## Supplied material
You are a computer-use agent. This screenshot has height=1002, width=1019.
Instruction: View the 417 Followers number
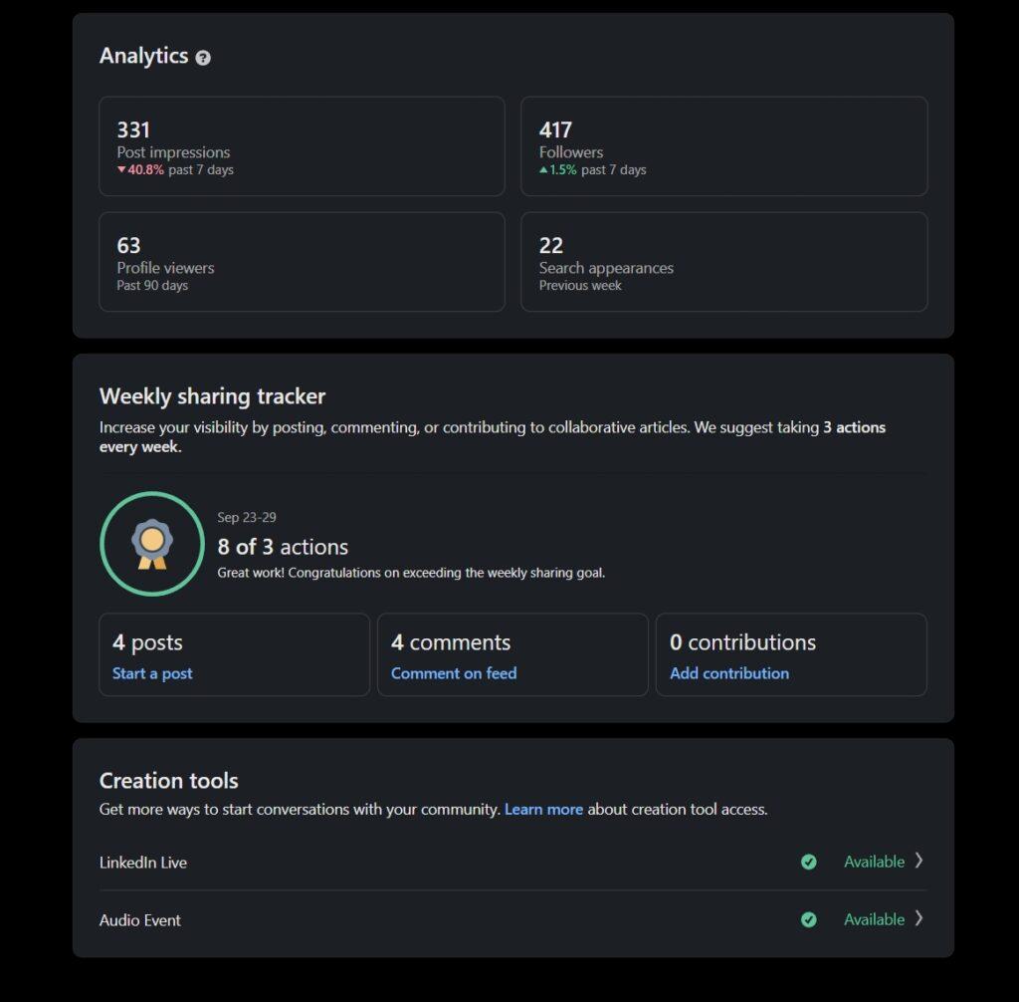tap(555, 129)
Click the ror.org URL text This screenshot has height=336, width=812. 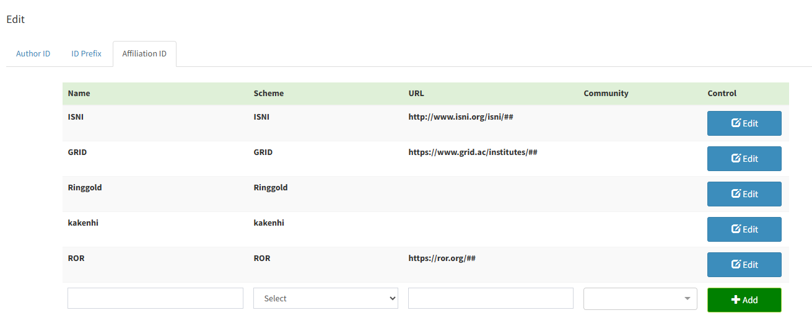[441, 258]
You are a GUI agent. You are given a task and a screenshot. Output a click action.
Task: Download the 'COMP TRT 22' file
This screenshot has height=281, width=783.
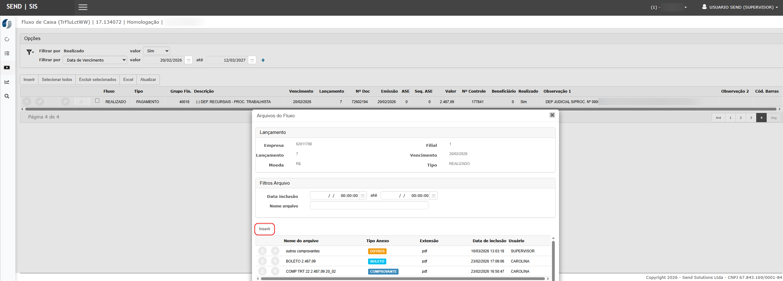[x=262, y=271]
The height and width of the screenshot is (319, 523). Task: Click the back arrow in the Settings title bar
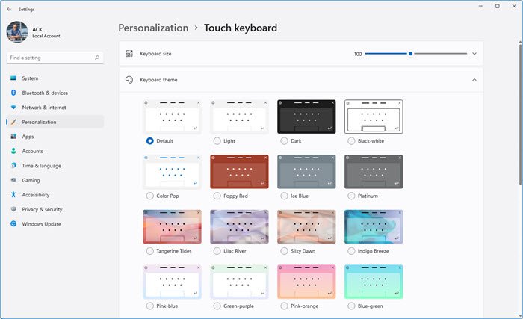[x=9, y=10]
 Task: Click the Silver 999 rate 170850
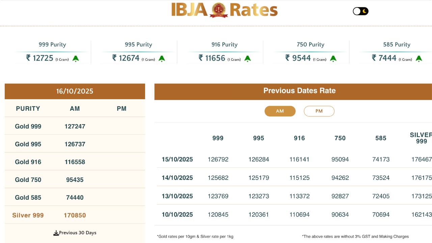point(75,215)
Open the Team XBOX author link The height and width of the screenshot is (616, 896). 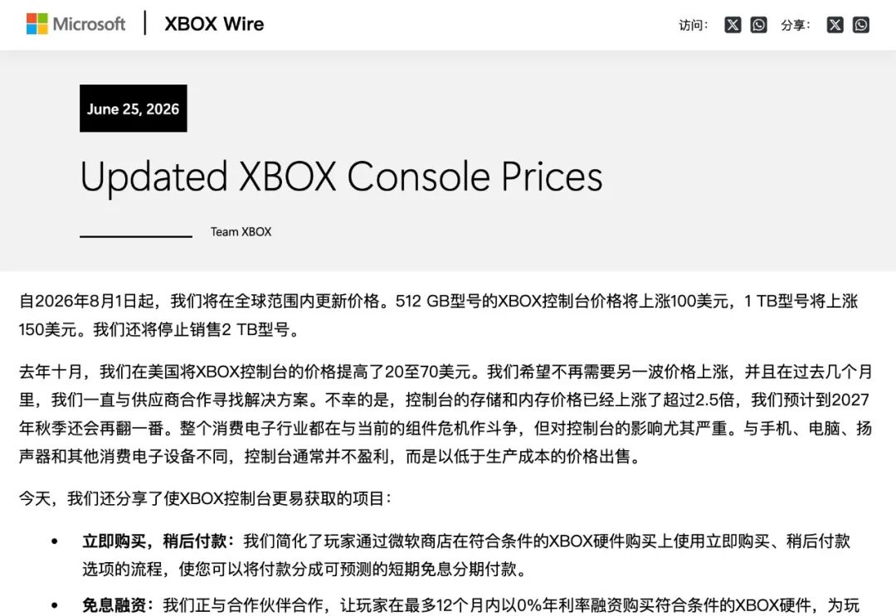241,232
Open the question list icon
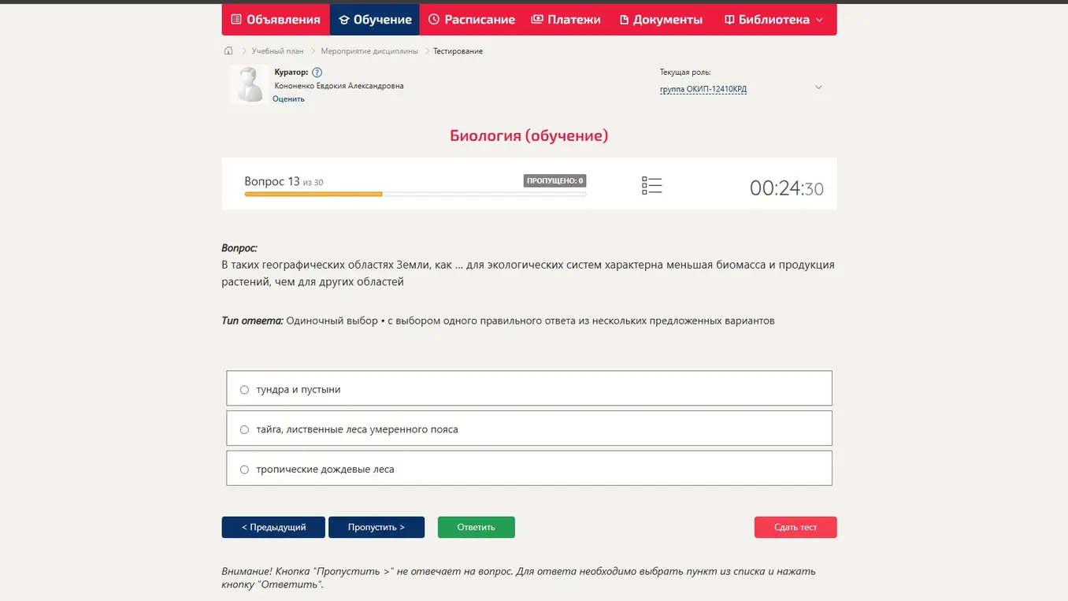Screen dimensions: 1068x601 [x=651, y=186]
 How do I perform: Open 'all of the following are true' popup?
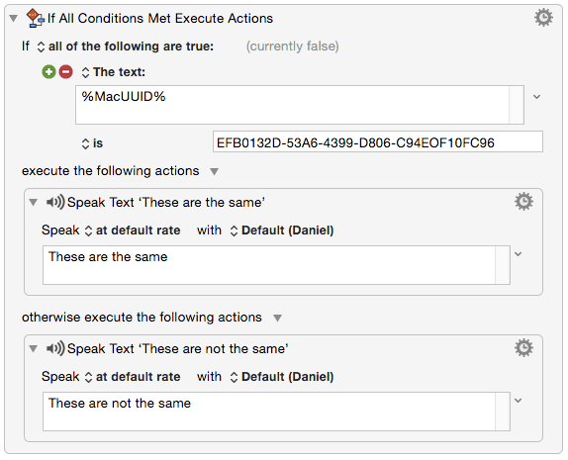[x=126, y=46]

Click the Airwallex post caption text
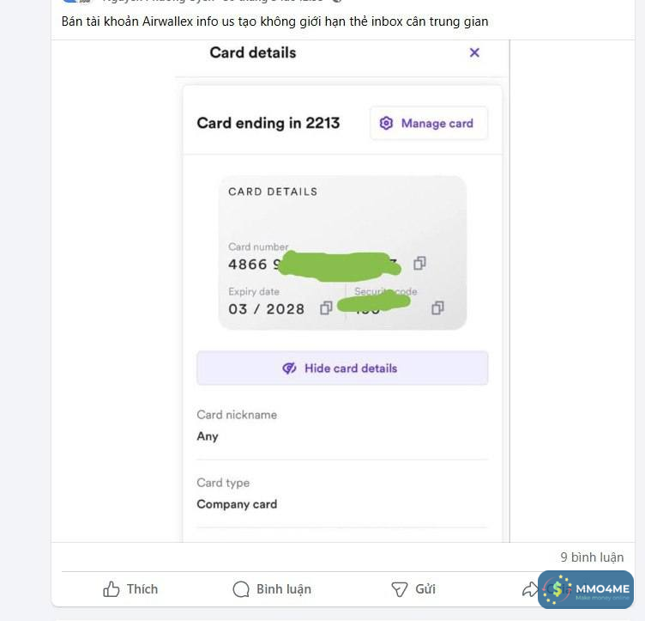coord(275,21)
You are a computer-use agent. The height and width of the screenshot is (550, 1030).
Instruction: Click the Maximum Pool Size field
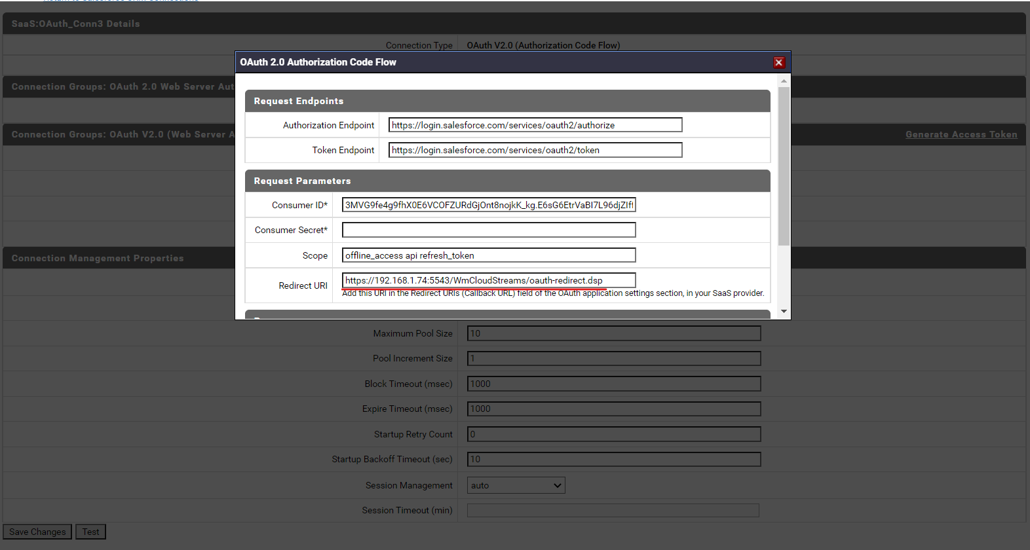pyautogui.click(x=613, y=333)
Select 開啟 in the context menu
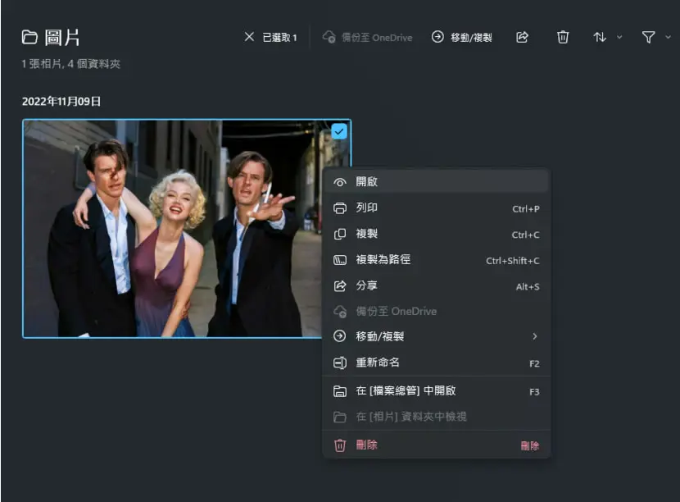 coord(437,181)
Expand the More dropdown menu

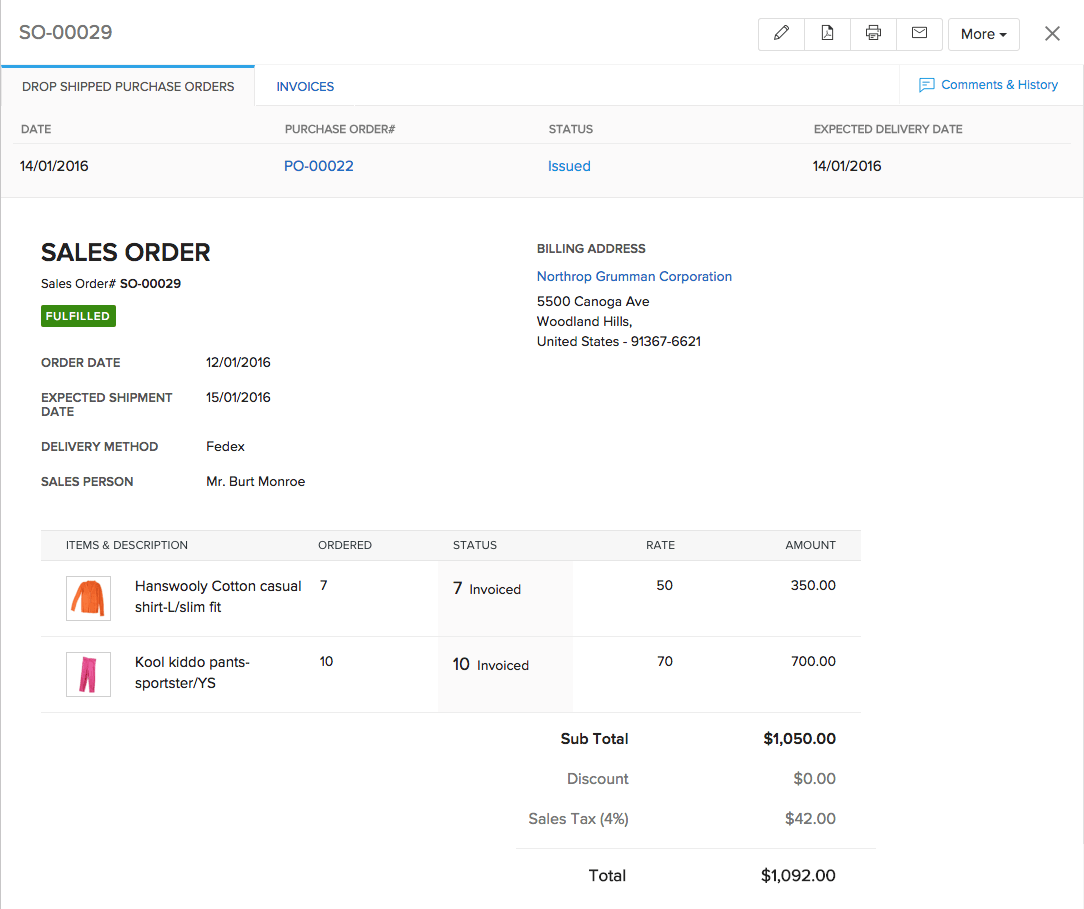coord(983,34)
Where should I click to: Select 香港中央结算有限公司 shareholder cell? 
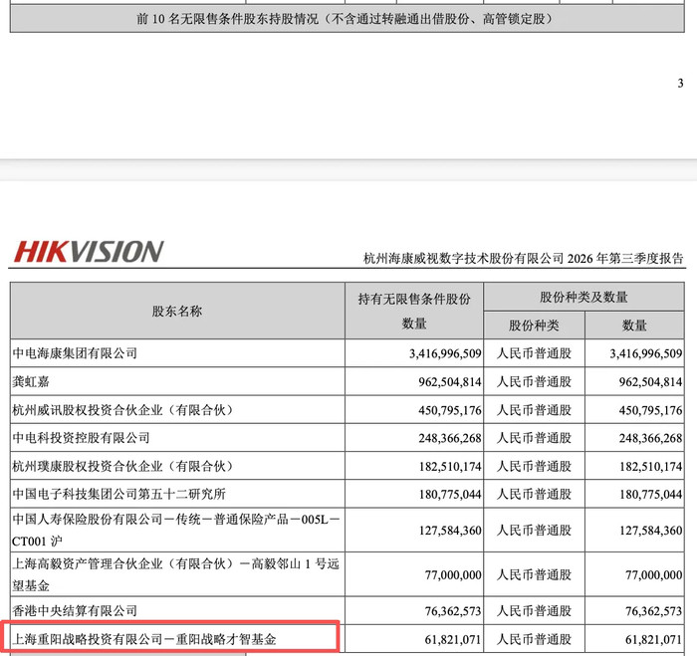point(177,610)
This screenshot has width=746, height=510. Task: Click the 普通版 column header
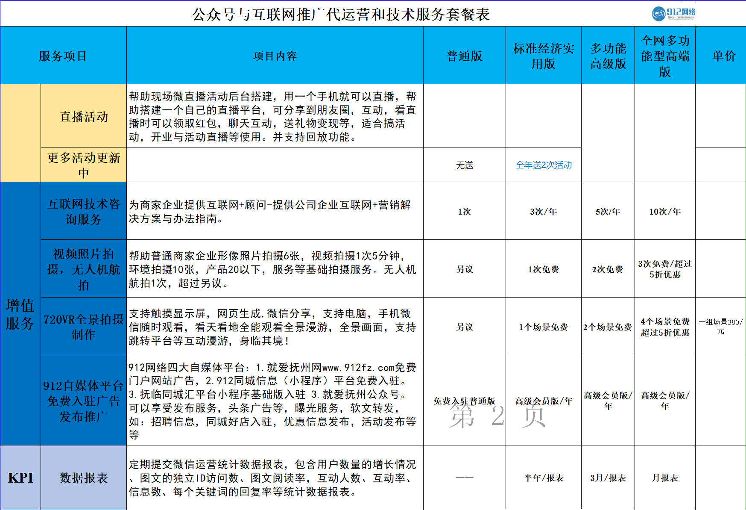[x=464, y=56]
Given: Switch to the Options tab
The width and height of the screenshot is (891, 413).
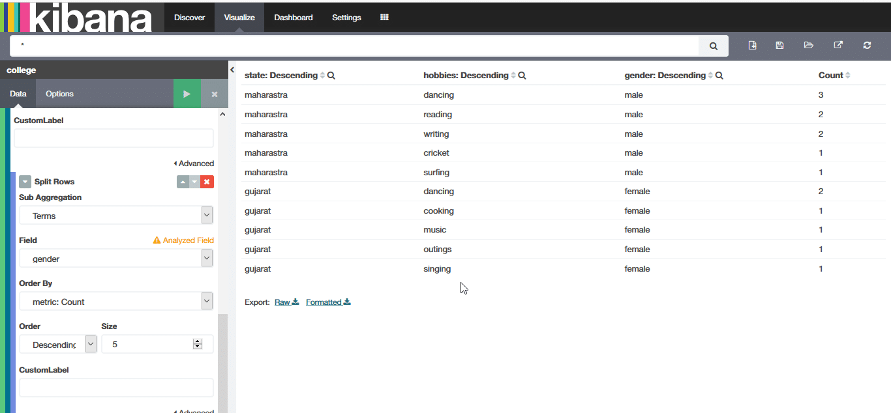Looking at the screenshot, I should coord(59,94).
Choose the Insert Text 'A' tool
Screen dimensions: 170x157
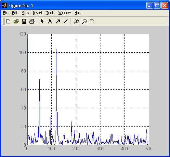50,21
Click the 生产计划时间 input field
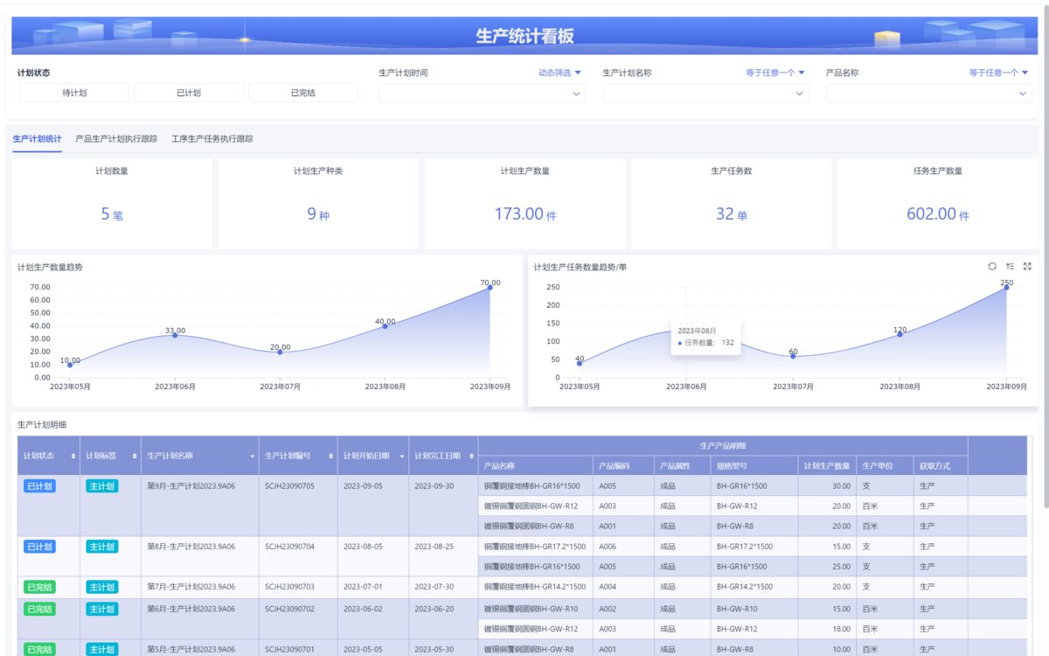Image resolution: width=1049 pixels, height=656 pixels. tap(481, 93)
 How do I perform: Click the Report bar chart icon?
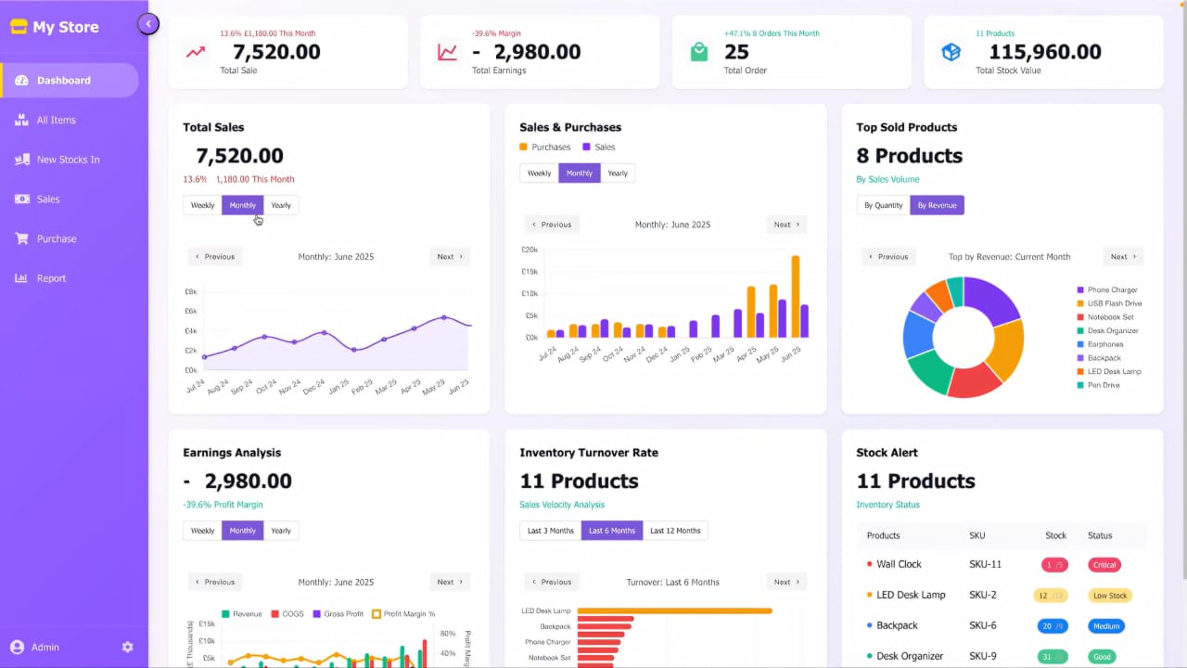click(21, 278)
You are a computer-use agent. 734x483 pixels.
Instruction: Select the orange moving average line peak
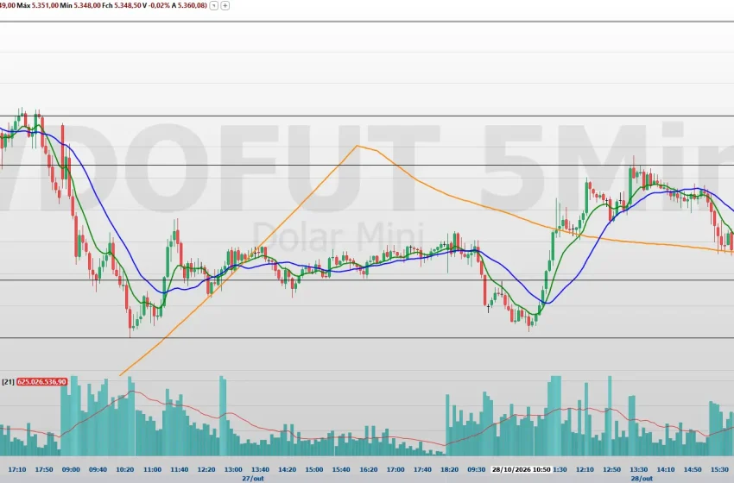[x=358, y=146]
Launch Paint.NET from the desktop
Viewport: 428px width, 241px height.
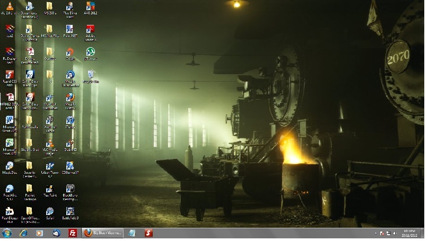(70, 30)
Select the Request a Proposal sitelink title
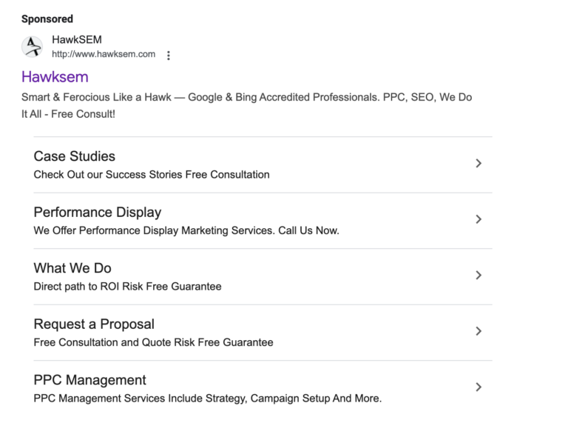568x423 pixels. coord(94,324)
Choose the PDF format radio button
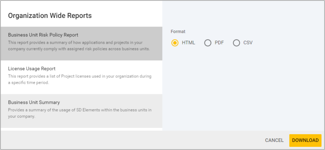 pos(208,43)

## Exercise
Take the line containing "You are a computer-use agent. The" as the first and the last line of the records as the end. Print every line in that span exactly, leaving out pictures.

## Written answer
You are a computer-use agent. The height and width of the screenshot is (550, 1030).
Instruction: Click the Maximum Pool Size field
pyautogui.click(x=613, y=333)
Select 開啟 in the context menu
 coord(437,181)
Expand the More dropdown menu

coord(983,34)
Where should I click to: Select 香港中央结算有限公司 shareholder cell? 
point(177,610)
This screenshot has width=746, height=510. Task: Click the 普通版 column header
[x=464, y=56]
Given: Switch to the Options tab
The width and height of the screenshot is (891, 413).
Looking at the screenshot, I should coord(59,94).
Choose the Insert Text 'A' tool
Screen dimensions: 170x157
50,21
Click the 生产计划时间 input field
Image resolution: width=1049 pixels, height=656 pixels. tap(481, 93)
 How do I perform: Click the Report bar chart icon?
click(21, 278)
You are a computer-use agent. 734x483 pixels.
Instruction: Select the orange moving average line peak
[x=358, y=146]
Launch Paint.NET from the desktop
Viewport: 428px width, 241px height.
(70, 30)
Select the Request a Proposal sitelink title
568x423 pixels. coord(94,324)
Choose the PDF format radio button
 pos(208,43)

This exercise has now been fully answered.